C’est dans cette atmosphère que la Knesset, Parlement israélien, a adopté en première lecture un projet de loi visant à placer des sites patrimoniaux de Cisjordanie occupée sous contrôle direct israélien. Dans un communiqué publié mardi, la Knesset a indiqué que le texte, approuvé lundi soir, prévoit « d’établir la responsabilité directe de l’État pour la gestion des antiquités, du patrimoine et des sites archéologiques » en Cisjordanie occupée, à travers la création d’une autorité relevant du ministère israélien du Patrimoine.
Le projet de loi prévoit également d’accorder à cette instance « tous les pouvoirs nécessaires » pour fouiller, développer et administrer les sites archéologiques et patrimoniaux, y compris la possibilité « d’exproprier et d’acquérir des terres à cette fin ». Le texte devra encore être adopté en deuxième et troisième lectures avant d’entrer en vigueur.
En février, le cabinet de sécurité israélien avait ordonné l’abrogation d’une loi interdisant la vente de terres palestiniennes aux Juifs en Cisjordanie, ainsi que l’ouverture des registres fonciers et le transfert des compétences en matière de permis de construire de la municipalité palestinienne vers l’administration civile israélienne.
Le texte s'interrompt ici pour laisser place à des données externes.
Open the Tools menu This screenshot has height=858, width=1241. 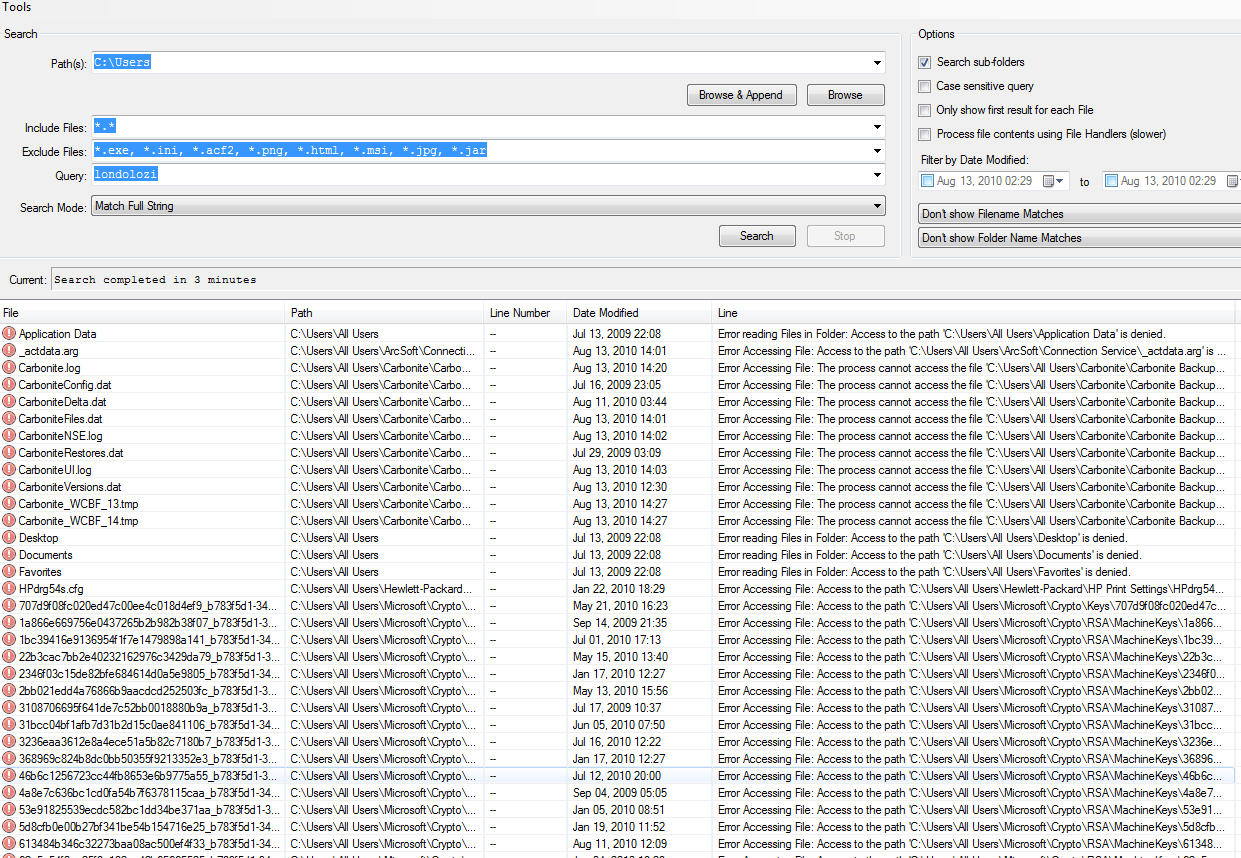[17, 7]
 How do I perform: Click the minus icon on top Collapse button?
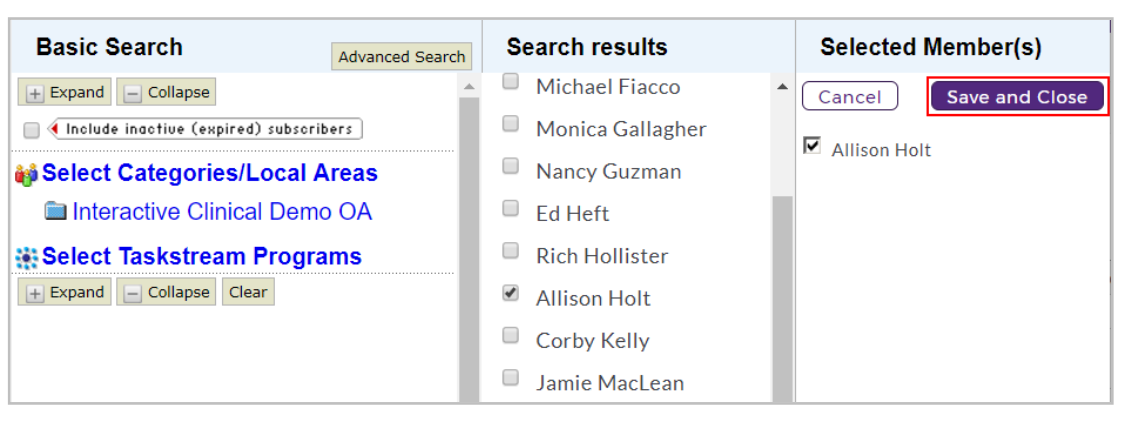(x=133, y=94)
Ces dernières années, plusieurs organisations palestiniennes et internationales ont accusé Israël de chercher à annexer progressivement la Cisjordanie à travers une série de mesures de colonisation, sans déclaration formelle d’annexion. Dans un avis historique rendu en juillet 2024, la Cour internationale de Justice avait jugé illégale l’occupation des territoires palestiniens par Israël et appelé à l’évacuation de toutes les colonies en Cisjordanie et à Jérusalem-Est.